● Task brief: Set down, exactly as written, the line containing "Task: Close the IF Spectrum panel" and all the lines that follow it to the end of the entries below, omitting every picture.

[Records drawn from a dataset]
◆ ◆ ◆ ◆ ◆ ◆ ◆

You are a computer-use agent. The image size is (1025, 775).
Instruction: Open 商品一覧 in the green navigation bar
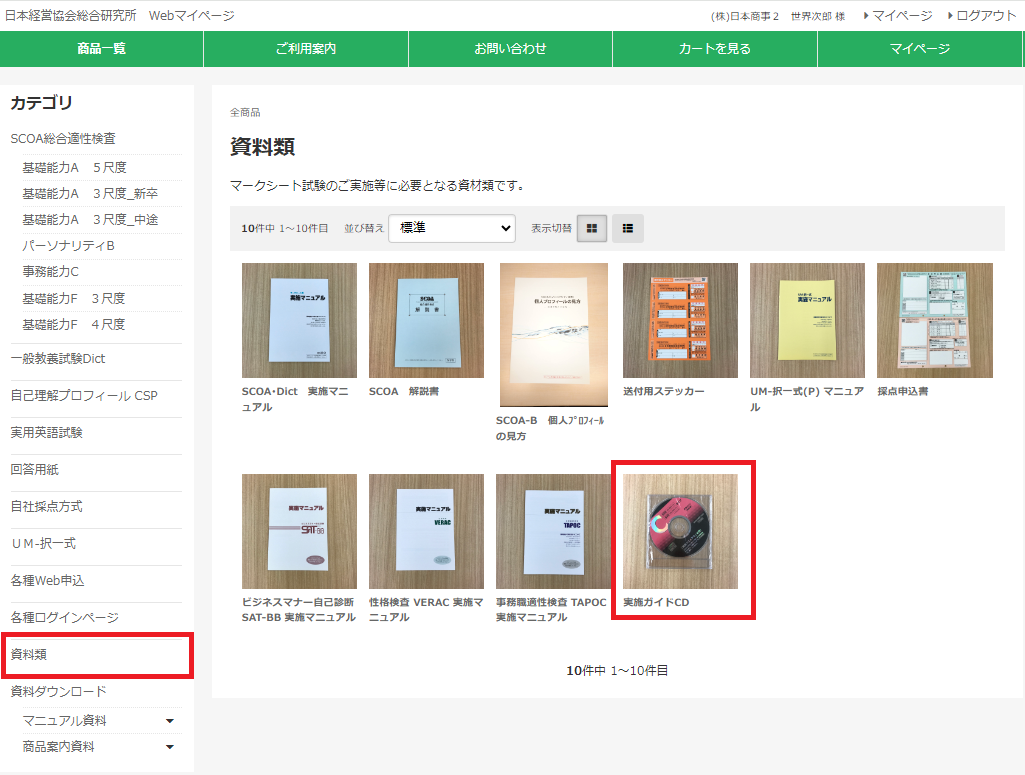(102, 48)
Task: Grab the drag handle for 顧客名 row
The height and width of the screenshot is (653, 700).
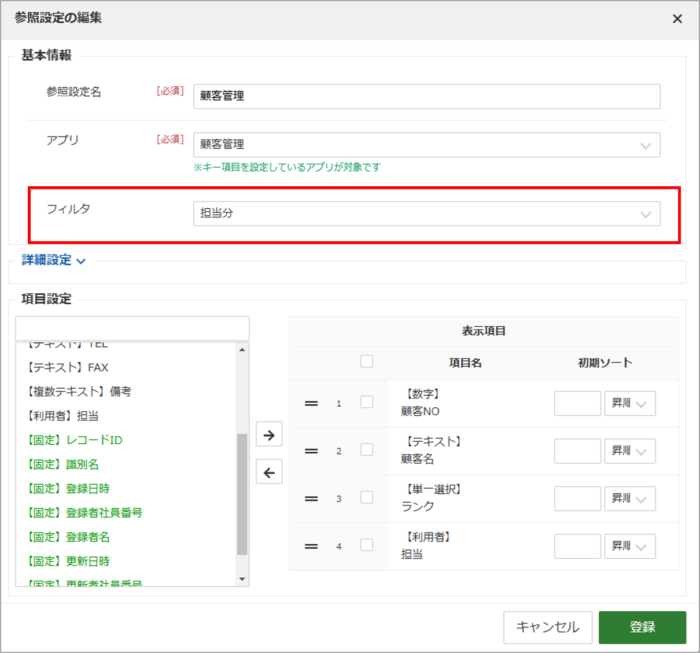Action: pyautogui.click(x=311, y=451)
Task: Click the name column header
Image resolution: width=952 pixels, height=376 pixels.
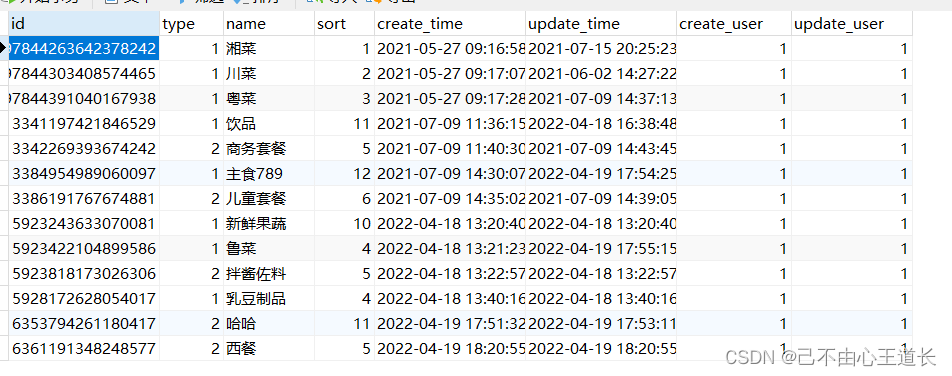Action: pyautogui.click(x=268, y=24)
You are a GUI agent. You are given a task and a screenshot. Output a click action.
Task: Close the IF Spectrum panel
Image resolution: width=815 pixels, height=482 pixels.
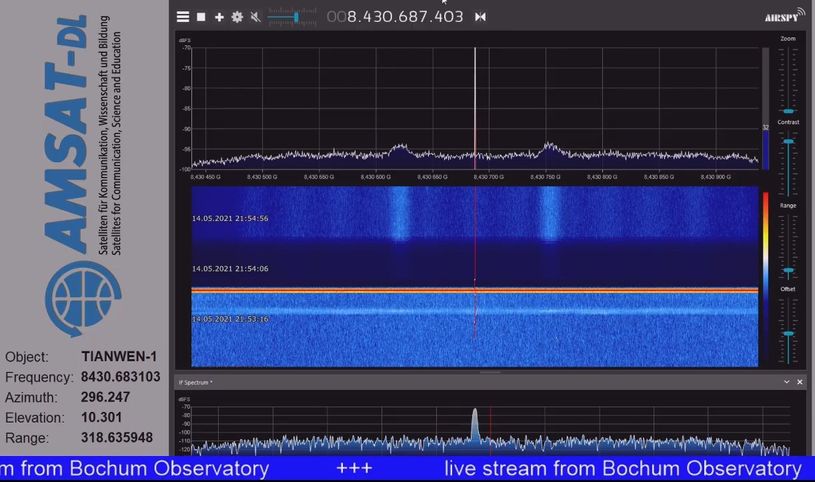[800, 382]
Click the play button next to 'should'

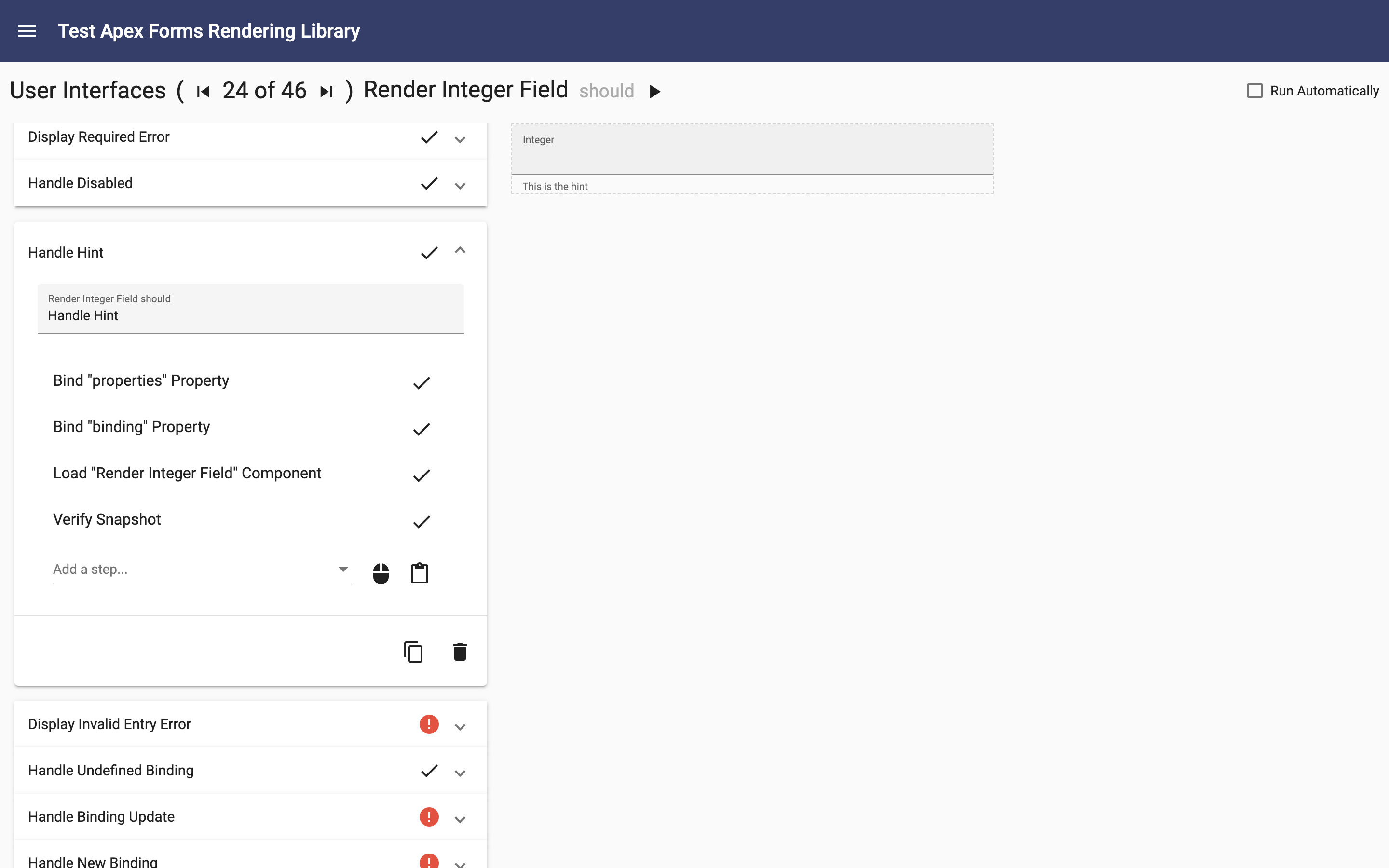(x=655, y=90)
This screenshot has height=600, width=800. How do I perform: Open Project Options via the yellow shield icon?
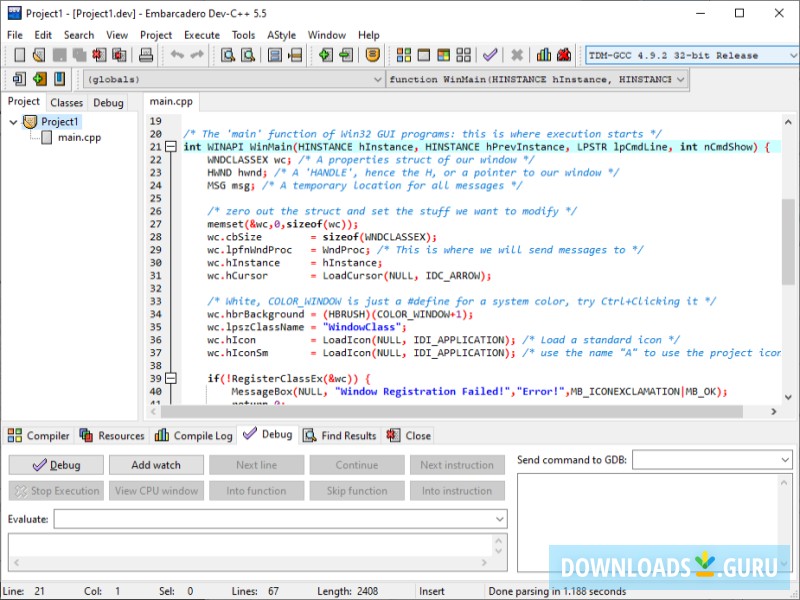tap(372, 55)
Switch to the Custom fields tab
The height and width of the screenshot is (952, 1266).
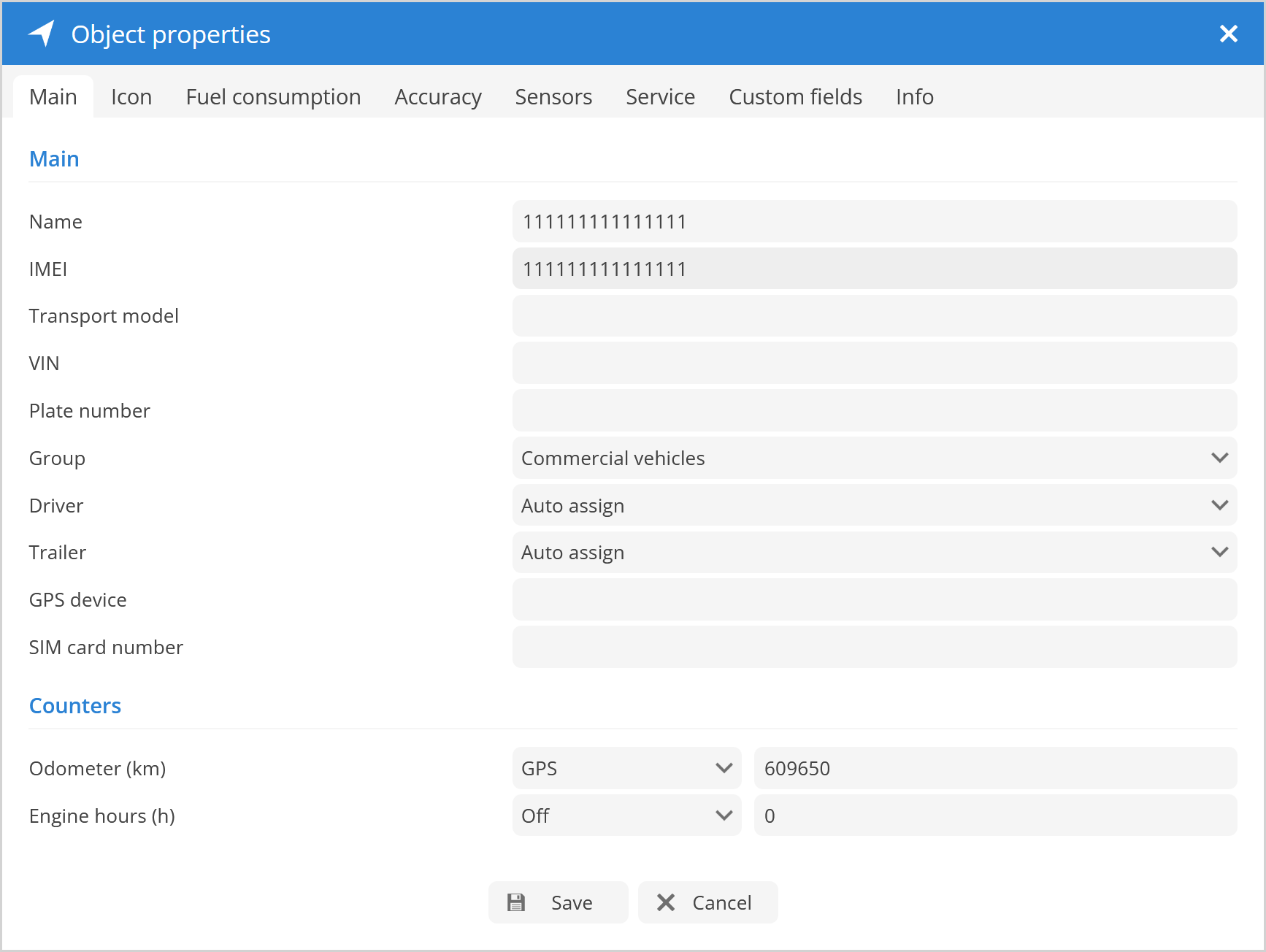pyautogui.click(x=795, y=97)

◆ ◆ ◆ ◆ ◆ ◆ ◆

● Written solution:
Task: Close the IF Spectrum panel
Image resolution: width=815 pixels, height=482 pixels.
[800, 382]
Click the play button next to 'should'

(x=655, y=90)
This screenshot has height=600, width=800. How do I perform: Open Project Options via the yellow shield icon?
tap(372, 55)
Switch to the Custom fields tab
The height and width of the screenshot is (952, 1266).
pyautogui.click(x=795, y=97)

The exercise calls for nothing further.